When I took contemporary politics during my freshman year at California State University, Fullerton, professor Jodi Balma who noticed my passion for the subject and encouraged me to become a political science major.
The percentage of tenured and tenure-track positions is now smaller than the amount of faculty who work as part time lecturers, according to Lillian Taiz, a history professor at California State University, Los Angeles and president of the California Faculty Association, in the Sacramento Bee on Feb. 18.
I am sure that every student on campus has had at least one influential professor in his or her academic career, and this is why we must now stand up for our mentors.
In the 2013-2014 academic year, about 51 percent of faculty in the CSU system were part-time, according to a news article in the Sacramento Bee last month.
Unlike tenured and tenure-track professors, part-time professors are hired on a semester-by-semester basis and have little job security. According to Taiz, this has led to a 50 percent turnover rate of part-time lecturers at any given university within a 5-year span.
In other words, a substantial portion of the professors that students meet and learn from during their first year at university will most likely have left by the time the students graduate.
Also, amenities like office space and hours are reduced immensely for part-time lecturers, which means that students have less opportunity to contact and receive the necessary help from their instructors, according to the Sacramento Bee last month.
The reason for the decline of tenure-track positions and the rise of a faculty stuck in adjunct purgatory has a lot to do with the state’s budget cuts to the CSU system over the past decade.
In the 2001-2002 school year, the state of California allocated $2.61 billion to the CSU system, while in 2013-2014 it was only $2.33 billion. To make matters worse, the full-time student population in that time period increased from 316,396 to 341,280 students, according to the CSU website.
This lack of funds gave the CSU system an incentive to limit the amount of tenure-track positions that were available.
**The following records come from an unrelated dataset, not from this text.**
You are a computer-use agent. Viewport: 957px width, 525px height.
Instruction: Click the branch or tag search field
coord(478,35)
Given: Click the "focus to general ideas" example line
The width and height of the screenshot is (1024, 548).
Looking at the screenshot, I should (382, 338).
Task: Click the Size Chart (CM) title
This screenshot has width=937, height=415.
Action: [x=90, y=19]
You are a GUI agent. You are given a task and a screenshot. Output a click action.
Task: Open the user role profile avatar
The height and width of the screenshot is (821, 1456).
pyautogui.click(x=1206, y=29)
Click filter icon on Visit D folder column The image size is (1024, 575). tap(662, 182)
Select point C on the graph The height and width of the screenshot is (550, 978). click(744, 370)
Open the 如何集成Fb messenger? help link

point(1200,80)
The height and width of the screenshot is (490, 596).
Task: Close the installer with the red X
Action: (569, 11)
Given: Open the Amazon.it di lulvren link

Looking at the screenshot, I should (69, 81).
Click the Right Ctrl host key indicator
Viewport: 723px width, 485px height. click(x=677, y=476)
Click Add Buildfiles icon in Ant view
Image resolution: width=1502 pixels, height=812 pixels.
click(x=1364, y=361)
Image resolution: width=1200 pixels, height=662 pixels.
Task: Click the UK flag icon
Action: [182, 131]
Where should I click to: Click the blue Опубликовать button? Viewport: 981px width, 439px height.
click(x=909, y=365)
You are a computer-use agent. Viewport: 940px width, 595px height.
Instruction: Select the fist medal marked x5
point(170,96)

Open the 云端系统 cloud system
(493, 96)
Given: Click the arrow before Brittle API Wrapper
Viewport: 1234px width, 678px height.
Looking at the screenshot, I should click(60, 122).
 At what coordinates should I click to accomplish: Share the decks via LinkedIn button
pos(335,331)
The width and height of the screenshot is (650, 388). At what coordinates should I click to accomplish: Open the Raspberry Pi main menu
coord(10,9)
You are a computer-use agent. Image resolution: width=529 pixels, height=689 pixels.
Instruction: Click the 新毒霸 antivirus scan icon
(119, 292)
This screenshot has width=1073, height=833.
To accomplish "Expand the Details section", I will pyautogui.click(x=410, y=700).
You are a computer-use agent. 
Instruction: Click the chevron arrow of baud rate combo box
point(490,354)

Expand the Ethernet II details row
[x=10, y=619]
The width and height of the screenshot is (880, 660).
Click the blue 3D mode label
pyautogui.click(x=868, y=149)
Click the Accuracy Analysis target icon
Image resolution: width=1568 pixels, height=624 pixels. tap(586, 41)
This is a shame since the tenure-track has been vital to encouraging the job commitment necessary to hone the professor’s teaching skills.
Even more importantly, tenure has long been an indispensable tool that protects real learning.
“ . . . The system of tenure mirrors this idea by seeking to protect academic freedom from the ‘opinion’ of the college or university administration, faculty, and students alike,” said Michael Cameron, former admissions evaluator at New York University’s College of Arts and Science in the Journal of Student Affairs at New York University in 2010.
This means that tenured professors cannot be fired for teaching something controversial.
Academia’s position in a democratic society is to research and present information and topics regardless of how many feathers it may ruffle.
By taking away the prospects of job security from future professors, it gives them less incentive to produce and disperse knowledge that could be cutting edge and lead to much debate.
Tenure is an incentive for bright professors to stay here at CSULB. As tenure is reduced as an option, so is CSULB’s ability to retain the best instructors.
The threat of termination from one’s university position in the Soviet Union was common when the government banned any research or material that went against the country’s political doctrine.
The CSU system should reconsider its hiring practices and open up more tenure-track positions.
CSU has asked the state for $269 million more for the 2015-16 general fund, including $11 million for hiring tenure-track faculty, according to a recent Sacramento Bee article
Faculty should not be treated as disposable employees when they are actually essential to a free and democratic society where they not only provide knowledge but also help open students’ minds up to the infinite amount of perspectives and ideas in this world.